苏墨的脸一下就阴沉下来。九指儿也不当回事儿,继续笑嘻嘻的。

“可不是嘛,彪哥不放心苏律师,这可是彪哥的心头宝,苏律师少了一根头发,彪哥说都要抄他满门。石爷你是没看到彪哥对苏律师多看重,哎哟,那可是当眼珠子当心尖子啊。”

“少他妈的用邢彪压我,老在不怕他。”

“是,您跟彪哥,东城的文哥,西城的朗少都是平起平坐,动了谁的肺管子,都得不偿失。”

石爷冷笑几声。

“九指儿,我发现你这段时间牙尖嘴利了。”

“是彪哥教导得好。”

石爷哼了一声,看重苏墨。

“怎么说,彪哥也叫我一声石哥,既然来到我的地盘,我要不好好款待,就折了邢彪的面子。这快中午了,苏律师,进来坐坐,我要进地主之谊。”

邢彪道上的事情,苏墨都不知道。不知道这个城市被平分,也不知道这个石爷是什么人物,但是听了几句他跟九指儿的对话,就算再不明白也知道,邢彪跟他绝对有过节。

九指儿担心的拉着他快走,处处维护他,肯定是怕他在这吃了亏。

“多谢盛情款待,但是我今天有约了。改日我定亲自送上请帖,请石哥到邢彪的歌舞厅去好好休闲一下。我还有事,失陪。”

“苏律师你是怕我对你下手吗?”

就在苏墨转身要离开的时候,石爷闲散的丢来这么一句嘲讽。

“就算我跟邢彪有过节,我也不会拿一个无辜的人下手。到我的地头我不款待,说出去丢不起这个人。”

石爷走过来,九指儿站在苏墨的面前不动,拦着他的靠近。

“石爷,石爷,苏律师只是一个律师,一直在国外读书,你可悠着点别把苏律师吓着了。”

“死一边去,哪都有你。我是跟苏律师说话,你算什么葱?”

苏墨绝不是胆小的人,往旁边推了一下九指儿。对着石爷笑了笑。

“石爷盛情款待我肯定会去。”

拍了一下九指儿。

“去,告诉邢彪,就说石爷今天请客,他跟石爷很熟悉,应该陪我跟石爷吃饭,互相介绍一下免得日后不认识。”

“苏律师。”

苏墨对他眨了一下眼睛。

“快去快回。”

不理会九指儿着急的样子,直接走向石爷。

“石爷,麻烦了。”

石爷大笑出声。

“苏律师的胆色真的让人敬佩,当年邢彪打断我的腿,抢占我地盘,虽然这么多年过去了,你就不怕我还记仇,拿你报复他吗?”

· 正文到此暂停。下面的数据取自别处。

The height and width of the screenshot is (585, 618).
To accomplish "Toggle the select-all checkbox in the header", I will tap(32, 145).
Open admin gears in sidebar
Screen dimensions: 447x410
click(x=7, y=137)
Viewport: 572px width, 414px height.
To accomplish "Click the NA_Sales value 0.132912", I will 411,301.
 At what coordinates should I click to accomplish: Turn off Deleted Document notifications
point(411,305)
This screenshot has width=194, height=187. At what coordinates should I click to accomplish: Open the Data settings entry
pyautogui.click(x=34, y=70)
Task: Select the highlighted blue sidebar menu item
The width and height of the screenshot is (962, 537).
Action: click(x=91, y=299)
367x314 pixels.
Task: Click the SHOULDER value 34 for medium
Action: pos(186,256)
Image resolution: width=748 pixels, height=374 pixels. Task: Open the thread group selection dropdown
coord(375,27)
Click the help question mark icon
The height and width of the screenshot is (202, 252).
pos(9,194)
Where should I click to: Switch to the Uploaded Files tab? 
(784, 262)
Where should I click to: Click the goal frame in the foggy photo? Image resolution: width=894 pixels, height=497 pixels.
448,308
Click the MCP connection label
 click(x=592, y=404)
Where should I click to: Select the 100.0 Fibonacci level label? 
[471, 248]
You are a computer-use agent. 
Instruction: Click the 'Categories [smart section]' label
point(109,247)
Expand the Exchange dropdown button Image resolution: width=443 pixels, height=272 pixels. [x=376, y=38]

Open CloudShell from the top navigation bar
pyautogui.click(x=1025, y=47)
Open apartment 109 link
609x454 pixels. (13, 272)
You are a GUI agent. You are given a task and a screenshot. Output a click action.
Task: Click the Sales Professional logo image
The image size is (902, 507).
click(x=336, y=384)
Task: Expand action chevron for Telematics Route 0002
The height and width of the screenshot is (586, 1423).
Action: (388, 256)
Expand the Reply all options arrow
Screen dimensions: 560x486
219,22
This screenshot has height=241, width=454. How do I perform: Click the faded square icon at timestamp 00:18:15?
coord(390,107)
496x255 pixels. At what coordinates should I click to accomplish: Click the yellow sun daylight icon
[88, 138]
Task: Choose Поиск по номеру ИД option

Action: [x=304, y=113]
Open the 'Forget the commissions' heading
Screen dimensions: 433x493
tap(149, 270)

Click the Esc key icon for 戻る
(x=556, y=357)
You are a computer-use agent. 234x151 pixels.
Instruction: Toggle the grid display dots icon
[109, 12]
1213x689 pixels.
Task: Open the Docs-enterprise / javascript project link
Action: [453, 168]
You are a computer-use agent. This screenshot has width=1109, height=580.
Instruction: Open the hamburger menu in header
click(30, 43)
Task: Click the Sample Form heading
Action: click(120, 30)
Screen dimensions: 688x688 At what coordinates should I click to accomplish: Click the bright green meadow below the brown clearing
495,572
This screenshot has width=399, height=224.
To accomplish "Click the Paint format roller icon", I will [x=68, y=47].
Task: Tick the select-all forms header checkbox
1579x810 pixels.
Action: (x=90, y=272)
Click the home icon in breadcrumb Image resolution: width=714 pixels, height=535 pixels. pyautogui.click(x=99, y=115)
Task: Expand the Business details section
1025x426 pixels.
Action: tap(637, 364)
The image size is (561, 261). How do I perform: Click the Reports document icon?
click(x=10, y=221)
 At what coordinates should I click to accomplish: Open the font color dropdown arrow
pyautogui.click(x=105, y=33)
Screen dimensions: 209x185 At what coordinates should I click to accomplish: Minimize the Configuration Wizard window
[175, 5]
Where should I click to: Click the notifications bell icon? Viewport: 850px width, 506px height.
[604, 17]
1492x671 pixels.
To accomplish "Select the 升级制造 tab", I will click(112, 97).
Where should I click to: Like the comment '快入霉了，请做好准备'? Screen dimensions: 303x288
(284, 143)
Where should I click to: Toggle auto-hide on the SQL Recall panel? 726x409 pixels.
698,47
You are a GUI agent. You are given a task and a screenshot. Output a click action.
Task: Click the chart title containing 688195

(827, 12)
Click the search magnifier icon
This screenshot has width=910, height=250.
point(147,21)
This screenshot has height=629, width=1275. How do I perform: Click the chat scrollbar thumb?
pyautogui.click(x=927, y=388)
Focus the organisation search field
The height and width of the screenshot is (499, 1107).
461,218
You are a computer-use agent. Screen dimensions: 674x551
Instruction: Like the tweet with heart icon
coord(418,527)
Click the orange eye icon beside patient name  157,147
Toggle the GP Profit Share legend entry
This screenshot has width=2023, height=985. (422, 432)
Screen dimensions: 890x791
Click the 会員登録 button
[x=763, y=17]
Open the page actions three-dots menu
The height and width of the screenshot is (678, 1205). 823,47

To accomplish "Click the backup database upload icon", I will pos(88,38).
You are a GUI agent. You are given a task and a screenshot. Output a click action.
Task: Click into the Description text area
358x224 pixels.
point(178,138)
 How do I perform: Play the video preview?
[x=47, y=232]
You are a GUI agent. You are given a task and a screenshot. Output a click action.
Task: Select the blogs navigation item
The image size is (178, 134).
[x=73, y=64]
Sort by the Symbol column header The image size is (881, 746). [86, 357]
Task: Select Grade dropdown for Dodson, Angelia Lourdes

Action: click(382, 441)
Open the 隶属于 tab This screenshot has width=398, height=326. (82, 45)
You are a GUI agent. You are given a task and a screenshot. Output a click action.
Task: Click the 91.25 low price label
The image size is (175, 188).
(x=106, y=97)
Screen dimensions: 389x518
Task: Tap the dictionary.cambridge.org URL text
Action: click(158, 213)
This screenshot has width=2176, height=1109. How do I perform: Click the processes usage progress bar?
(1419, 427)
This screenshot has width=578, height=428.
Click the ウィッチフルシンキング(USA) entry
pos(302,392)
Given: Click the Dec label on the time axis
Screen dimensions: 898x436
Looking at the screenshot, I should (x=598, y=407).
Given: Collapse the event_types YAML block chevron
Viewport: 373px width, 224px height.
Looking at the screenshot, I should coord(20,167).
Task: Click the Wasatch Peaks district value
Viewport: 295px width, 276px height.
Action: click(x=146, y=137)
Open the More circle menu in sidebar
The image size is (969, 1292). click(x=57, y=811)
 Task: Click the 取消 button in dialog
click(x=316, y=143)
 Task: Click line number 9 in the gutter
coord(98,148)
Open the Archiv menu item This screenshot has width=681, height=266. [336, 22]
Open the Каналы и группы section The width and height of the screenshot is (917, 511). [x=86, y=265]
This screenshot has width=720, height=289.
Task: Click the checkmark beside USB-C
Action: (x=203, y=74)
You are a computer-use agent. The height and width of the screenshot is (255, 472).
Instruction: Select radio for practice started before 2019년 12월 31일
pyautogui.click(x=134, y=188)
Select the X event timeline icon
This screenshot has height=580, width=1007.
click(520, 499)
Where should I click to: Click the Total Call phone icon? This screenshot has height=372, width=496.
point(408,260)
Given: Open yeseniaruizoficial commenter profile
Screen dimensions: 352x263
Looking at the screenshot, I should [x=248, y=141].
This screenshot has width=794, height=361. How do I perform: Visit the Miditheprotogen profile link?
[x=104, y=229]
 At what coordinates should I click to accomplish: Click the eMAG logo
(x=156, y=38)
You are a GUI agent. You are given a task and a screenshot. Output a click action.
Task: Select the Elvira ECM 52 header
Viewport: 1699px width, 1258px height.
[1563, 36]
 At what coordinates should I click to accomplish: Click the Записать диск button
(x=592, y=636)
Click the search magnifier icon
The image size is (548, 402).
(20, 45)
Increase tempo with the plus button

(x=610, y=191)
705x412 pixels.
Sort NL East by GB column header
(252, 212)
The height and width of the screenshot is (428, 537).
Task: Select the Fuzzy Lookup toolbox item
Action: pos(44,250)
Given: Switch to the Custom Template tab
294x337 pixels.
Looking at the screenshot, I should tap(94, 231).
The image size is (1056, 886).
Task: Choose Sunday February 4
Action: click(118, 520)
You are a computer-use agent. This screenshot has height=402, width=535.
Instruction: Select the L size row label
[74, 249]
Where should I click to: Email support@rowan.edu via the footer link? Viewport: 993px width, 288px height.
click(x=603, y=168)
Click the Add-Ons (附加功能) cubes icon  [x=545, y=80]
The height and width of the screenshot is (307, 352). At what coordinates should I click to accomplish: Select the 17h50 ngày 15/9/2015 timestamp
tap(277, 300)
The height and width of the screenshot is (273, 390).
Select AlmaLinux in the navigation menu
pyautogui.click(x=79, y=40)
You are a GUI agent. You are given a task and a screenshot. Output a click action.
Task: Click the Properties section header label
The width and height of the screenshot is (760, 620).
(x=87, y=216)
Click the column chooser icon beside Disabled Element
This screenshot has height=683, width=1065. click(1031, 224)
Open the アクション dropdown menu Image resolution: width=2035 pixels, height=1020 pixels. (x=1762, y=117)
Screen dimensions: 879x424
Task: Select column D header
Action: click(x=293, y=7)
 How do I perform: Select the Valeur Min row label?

“都是面上的人,不会这么小肚鸡肠吧。真的要是用我威胁邢彪,我只能说我真的还是太天真,把道上的大哥级人物都想得太豁达,斤斤计较秋后算账这样的事儿不单单是小心眼女人干得出来。再者说,在你的地盘我出事儿,这也是打你的脸。证明你没有这个能力保护。石爷叱咤南北城多少年,不会容忍有人说你无能的。”

石爷上下打量着苏墨,笑了下。

“果然是律师,嘴皮子利落。”

一错身,做了一个里边请的手势。

苏墨抬步就跟上去,九指儿要追,一下就让石爷的人给拦下。

“石爷,石爷,苏律师酒量不行,您要是喝酒我配您就好了。苏律师,你不是工作挺忙的吗?你老板打了好几个电话催你回去呢。”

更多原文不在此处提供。